Jason Zack writes a regular column for TILT Magazine ~ Therapeutic Innovations in Light of Technology ~ and his column entitled Legal Briefs, gives insight into legal issues related to conducting online therapy. His most recent column Does HIPAA Require that Communication with Clients/Patients be Encrypted? states that HIPAA does not necessarily required encryption, but practitioners should take reasonable efforts.
What I have found is that many practitioners do not want to necessarily discuss the issue unless it is about what one MUST do. But if one is to engage in best practice, or said differently, offer the best standard of care, encrypted communication only makes ethical sense.
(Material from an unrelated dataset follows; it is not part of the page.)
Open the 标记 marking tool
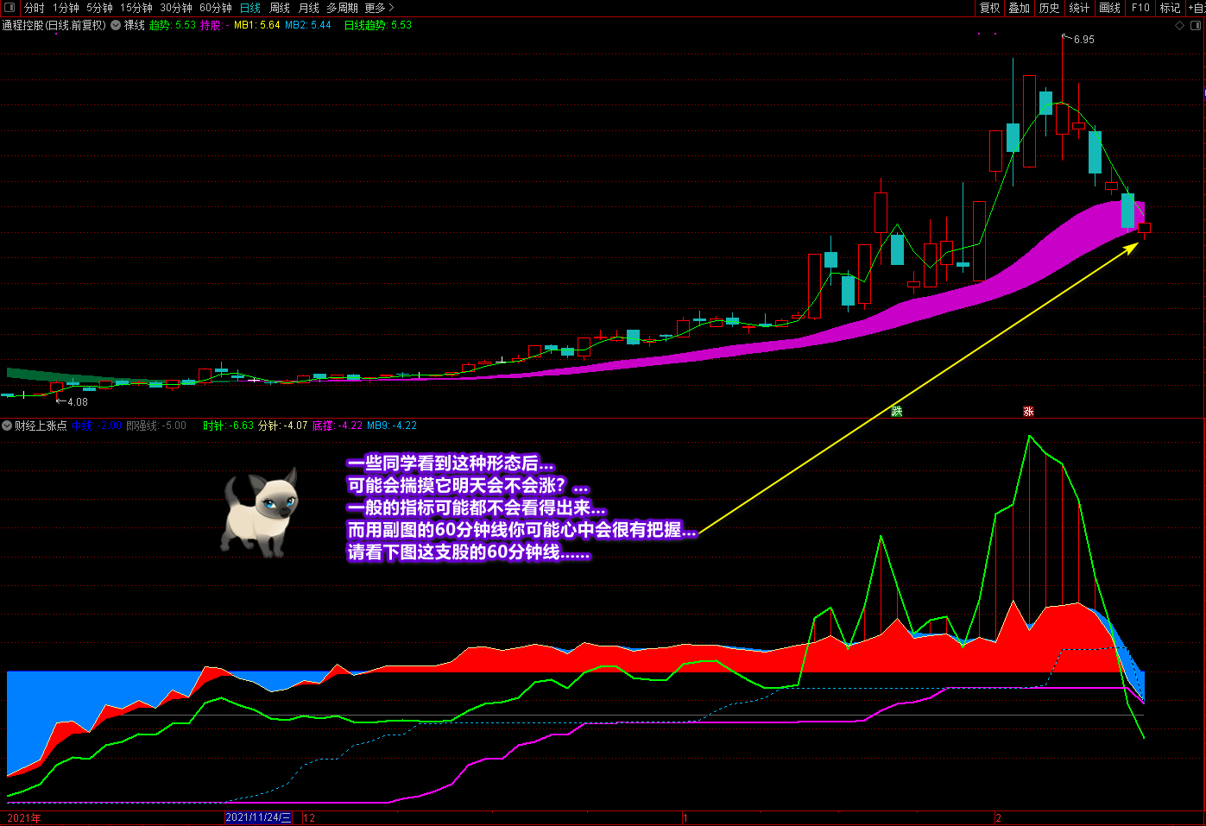The image size is (1206, 826). 1170,8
To further the discussion, consider this post:
Comcast Can Read Your E-mails, But Swears They Aren’t
For our readers who reside outside the United States ~
HIPAA is a Federal Law about medical record privacy.
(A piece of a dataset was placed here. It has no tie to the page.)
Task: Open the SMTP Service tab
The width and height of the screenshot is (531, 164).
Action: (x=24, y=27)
Comcast is a company that offers phone and cable services.
Consider that even if your jurisdiction does not require that you use encryption with clients, doesn’t it seem like the best thing to do? Even if you are not required as a healthcare provider (perhaps you are a coach) encryption only makes sense.
If you are looking for easy applications consider Hushmail.
Take a look at Breakthrough.com as well if you are seeking additional encrypted applications other than email.
If you are mental health practitioner in the United States and you want an easy way to sort through encryption options, consider only utilizing an encryption product provided you can obtain a HIPAA Business Associate Agreement with the company. Everyone is all abuzz about Skype because of encryption but will Skype offer you a HIPAA Business Associate Agreement? Doubtful- if you do pull that off do let us know! It is a reasonable assumption that Skype is not in the business of healthcare!